= Borthwick Institute for Archives =

Archive service of the University of York, England

The Borthwick Institute for Archives is the specialist archive service of the University of York, York, England. It is one of the biggest archive repositories outside London. The Borthwick was founded in 1953 as The Borthwick Institute of Historical Research. It was originally based at St Anthony's Hall, a fifteenth-century guild hall on Peasholme Green, in central York. Since 2005 it has been based in a purpose-built building, situated adjacent to the JB Morrell Library on the University of York's Heslington West campus. This new building was made possible due to a grant of £4.4 million by the Heritage Lottery Fund and designed by Leach Rhodes Walker and Buro Happold.

==Archivists and directors==
Five archivists have headed the Borthwick Institute, all serving under their predecessors. The title was changed from "Director" to "Keeper of Archives" in 2005 and was further expanded to "Keeper of Archives & Special Collections" in 2019.

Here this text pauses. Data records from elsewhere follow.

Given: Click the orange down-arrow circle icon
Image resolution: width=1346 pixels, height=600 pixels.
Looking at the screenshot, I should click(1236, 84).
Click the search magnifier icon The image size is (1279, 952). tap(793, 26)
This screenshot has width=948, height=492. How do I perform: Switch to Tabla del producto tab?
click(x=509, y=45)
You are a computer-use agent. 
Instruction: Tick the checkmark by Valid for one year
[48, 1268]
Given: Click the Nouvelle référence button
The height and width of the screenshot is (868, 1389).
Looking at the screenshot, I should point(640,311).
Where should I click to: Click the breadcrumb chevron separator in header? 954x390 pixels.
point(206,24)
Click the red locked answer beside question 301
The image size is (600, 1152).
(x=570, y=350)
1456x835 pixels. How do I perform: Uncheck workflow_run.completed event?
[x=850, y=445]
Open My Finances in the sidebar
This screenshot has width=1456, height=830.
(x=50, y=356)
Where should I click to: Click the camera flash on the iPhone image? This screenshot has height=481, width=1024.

- Canon John Stanley Purvis – 1953–1963
- Norah Gurney – Archivist-in-Charge 1963–1971; Director, 1971–1974
- David Smith – 1974–2000
- Chris Webb – Acting Director, 2000–2005; Keeper of Archives, 2005–2019
- Gary Brannan – 2019–present

==Archives and rare books==

=== Archives ===
- Records of the Diocese of York, including probate records and parish records for York and the surrounding area
- Non-conformist records, including Methodist, Quaker, Unitarian, and Congregational archives.
- Hospital records, with a specialisation in mental healthcare. Hospital archives include The Retreat, Clifton Hospital, Bootham Park Hospital, and Naburn Hospital.
- Business records, including the archives of the Rowntree and Terry's confectionery companies, Vickers scientific instrument makers, and Sessions of York publishers.
- Environmental records, including the archives of Yorkshire Wildlife Trust and the York and District Field Naturalists' Society
- Records of prominent Yorkshire families, including York Quaker families such as Rowntree and Tuke, and local gentry and aristocratic families such as the Earls of Halifax, the Yarburgh family of Heslington Hall, and the Milnes Coates family of Helperby Hall.
- Educational records, including the archive of the University of York, the records of the Quaker Mount School for girls, the York Blue Coat and Grey Coat charity schools, Ripon Grammar School, and the Yorkshire School for the Blind.
- Records relating to social welfare and reform, including the personal and professional papers of pioneering social scientist Benjamin Seebohm Rowntree, and the archives of the Joseph Rowntree Foundation, the Joseph Rowntree Housing Trust, the Joseph Rowntree Charitable Trust, and the Joseph Rowntree Reform Trust.
- Records relating to Southern Africa, based on the collections of the university's former Centre for Southern African Studies (including the paper of Michael Young).
- Music and performance records, including the archives of playwright Sir Alan Ayckbourn, screenwriters Laurence Marks and Maurice Gran, writer and stage director Julia Pascal, and actress Yvonne Mitchell.

=== Rare books ===
The University of York Library holds a range of collections of valuable books which can be viewed at the Borthwick Institute.